The poster described a mass spectrometry proteomics-based approach to identify target receptors for two distinct extracellular tRNA synthetase fragments. The utilization of this workflow — which included recombinant protein expression, flow cytometry, and receptor screening in living cells using the ligand-receptor capture TriCEPS technology — resulted in the identification of receptor targets for fragments of the tRNA synthetases AARS and DARS, as well as insights into their potential biological activity in immunology, cancer, and fibrosis. The approach can also be applied more broadly to identify receptor targets of extracellular proteins and other ligands, like peptides, antibodies, or viruses.
The initial research will primarily focus on further understanding the effects of these fragments on NK cell biology in cancer. The discovery programs will use the company’s novel approach to identifying target receptors for tRNA synthetase fragments in order to help characterize the mechanism of action of these proteins.

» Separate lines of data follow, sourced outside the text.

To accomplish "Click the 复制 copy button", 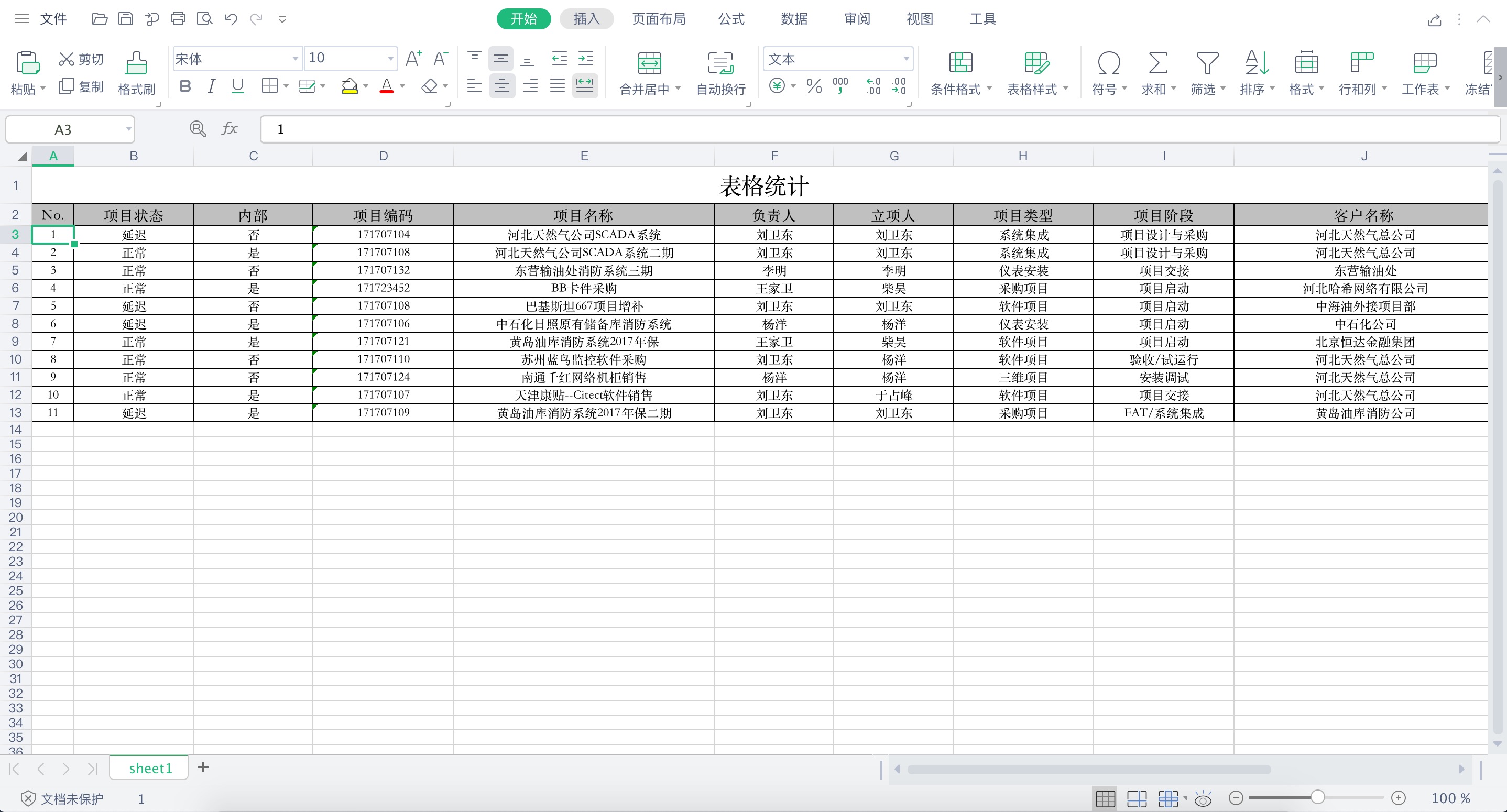I will (81, 86).
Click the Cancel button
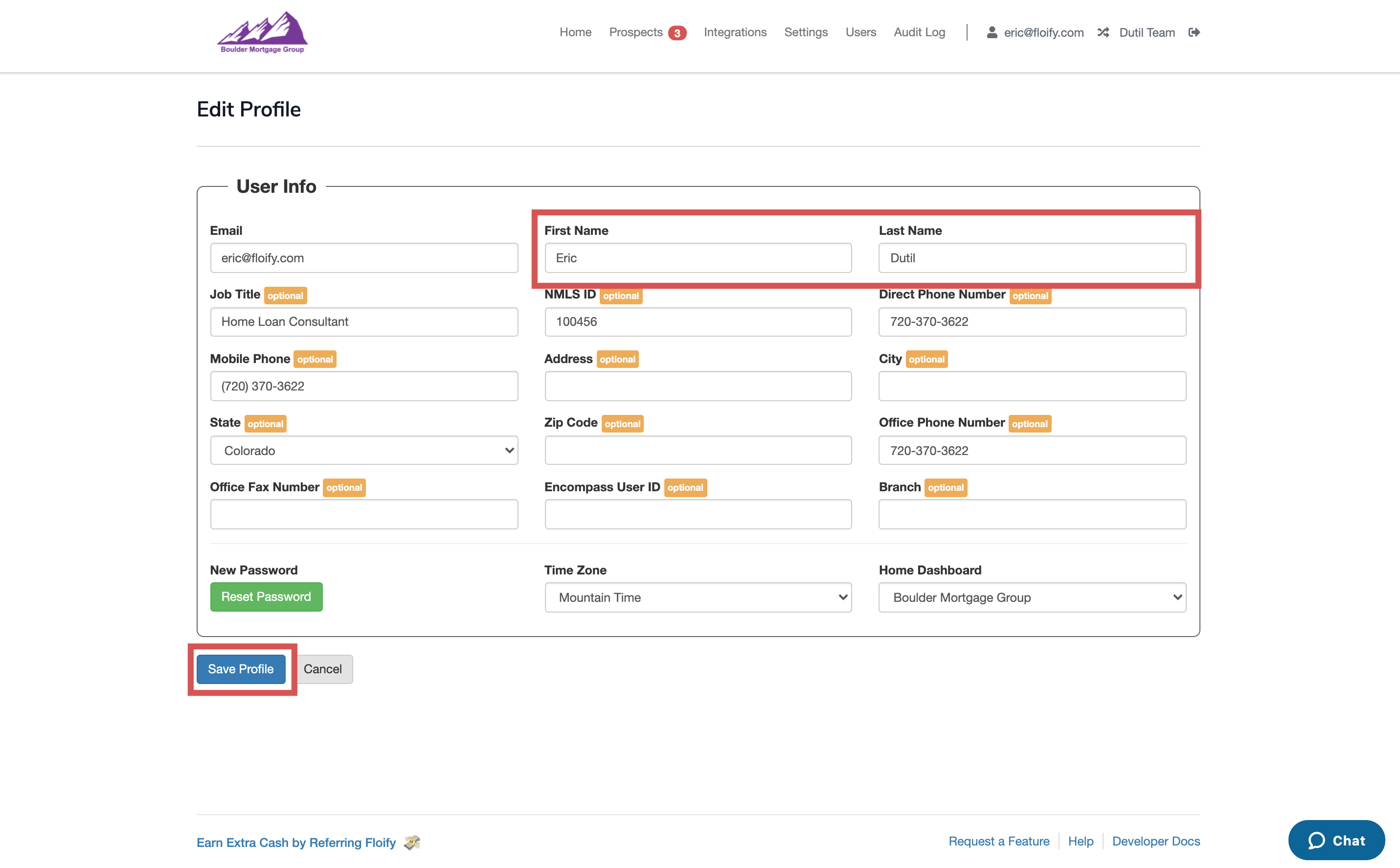Screen dimensions: 1400x868 coord(322,669)
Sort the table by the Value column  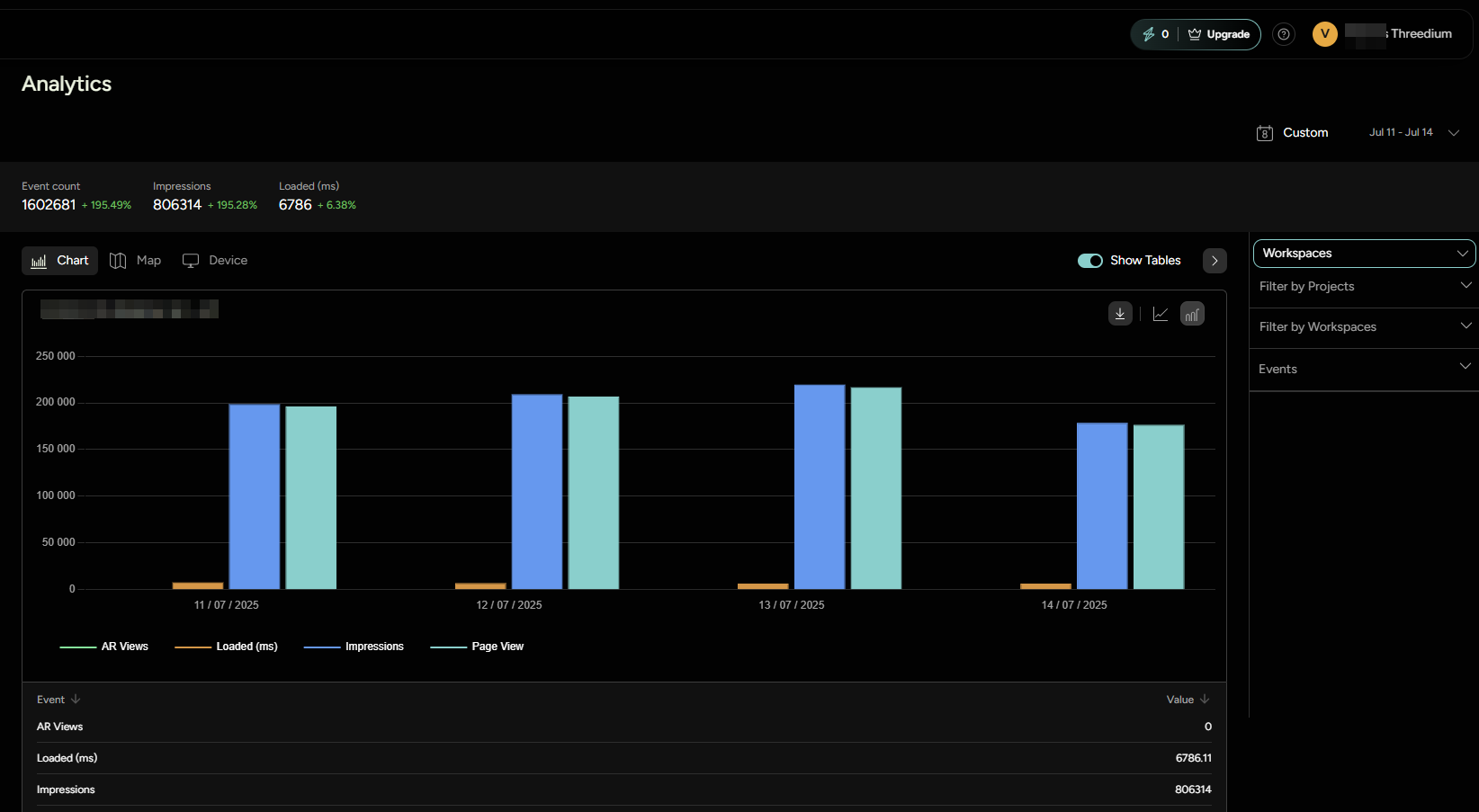pos(1186,699)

“These transformative findings, which received an enthusiastic response at SLAS in our poster presentation, highlight the important pathways that extracellular tRNA synthetase fragments interact with, including NK cells. The research approach was similar to the process by which we identified Neuropilin-2 (NRP2) as the target receptor for the HARS fragment that forms the active component of our lead tRNA synthetase derived drug candidate, ATYR1923,” Shukla explained. “This finding has led to advances in our understanding of ATYR1923 and to the development of our panel of selective anti-NRP2 antibodies, including ATYR2810. We look forward to further characterizing AARS and DARS binding targets to help support and guide future drug development.”